Accessing System Configurations With MPI

Overview

Questions

  • How can I access the state of the simulation in parallel simulations?

  • What are the differences between local and global snapshots?

Objectives

  • Describe how to write GSD files in MPI simulations.

  • Show examples using local snapshots.

  • Show examples using global snapshots.

Writing GSD files in parallel jobs

You can write GSD files in parallel jobs just as you do in serial. Saving the simulation trajectory to a file is useful for visualization and analysis after the simulation completes. As mentioned in the previous section, write a single program and add the write.GSD operation with identical parameters on all ranks:

[2]:
%pycat lj_trajectory.py
import hoomd

# Initialize the simulation.
device = hoomd.device.CPU()
sim = hoomd.Simulation(device=device)
sim.create_state_from_gsd(filename='random.gsd')

# Set the operations for a Lennard-Jones particle simulation.
integrator = hoomd.md.Integrator(dt=0.005)
cell = hoomd.md.nlist.Cell()
lj = hoomd.md.pair.LJ(nlist=cell)
lj.params[('A', 'A')] = dict(epsilon=1, sigma=1)
lj.r_cut[('A', 'A')] = 2.5
integrator.forces.append(lj)
nvt = hoomd.md.methods.NVT(kT=1.5, filter=hoomd.filter.All(), tau=1.0)
integrator.methods.append(nvt)
sim.operations.integrator = integrator

# Define and add the GSD operation.
gsd_writer = hoomd.write.GSD(filename='trajectory.gsd',
                             trigger=hoomd.trigger.Periodic(1000),
                             mode='xb')
sim.operations.writers.append(gsd_writer)

# Run the simulation.
sim.run(1000)

[3]:
!mpirun -n 4 python3 lj_trajectory.py
notice(2): Using domain decomposition: n_x = 1 n_y = 2 n_z = 2.

Modifying particle properties with local snapshots

Use snapshots when you need to modify particle properties during a simulation, or perform analysis where the results need to be known as the simulation progresses (e.g. umbrella sampling). Local snapshots provide high performance direct access to the particle data stored in HOOMD-blue. The direct access comes with several costs. Your script can only access particles local to the domain of the current rank. These particles may appear in any order in the local snapshot and a given particle is only present on one rank. To access the properties of a specific particle, find the index given the particle’s tag and handle the condition where it is not present on the rank.

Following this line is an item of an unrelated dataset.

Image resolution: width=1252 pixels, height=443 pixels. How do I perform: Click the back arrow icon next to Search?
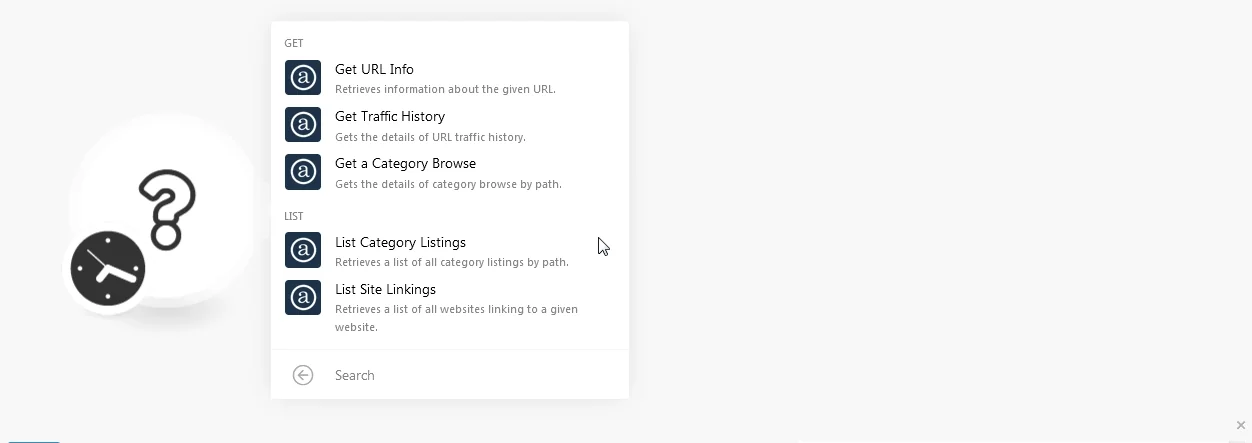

The example below demonstrates this with an example that doubles the mass of all particles, and quadruples the mass of the particle with tag 100:

[4]:
%pycat local_snapshot.py
import hoomd

# Initialize the simulation.
device = hoomd.device.CPU()
sim = hoomd.Simulation(device=device)
sim.create_state_from_gsd(filename='random.gsd')

# Access the local snapshot.
with sim.state.cpu_local_snapshot as snapshot:
    N = len(snapshot.particles.position)

    # Double the mass of every particle.
    snapshot.particles.mass *= 2

    # Look up the index of the particle with tag 100.
    idx = snapshot.particles.rtag[100]

    # Modify the particle, but only if it is found.
    # This condition will be true on one rank and false on the others.
    if idx < N:
        snapshot.particles.mass[idx] *= 2

[5]:
!mpirun -n 4 python3 local_snapshot.py
notice(2): Using domain decomposition: n_x = 1 n_y = 2 n_z = 2.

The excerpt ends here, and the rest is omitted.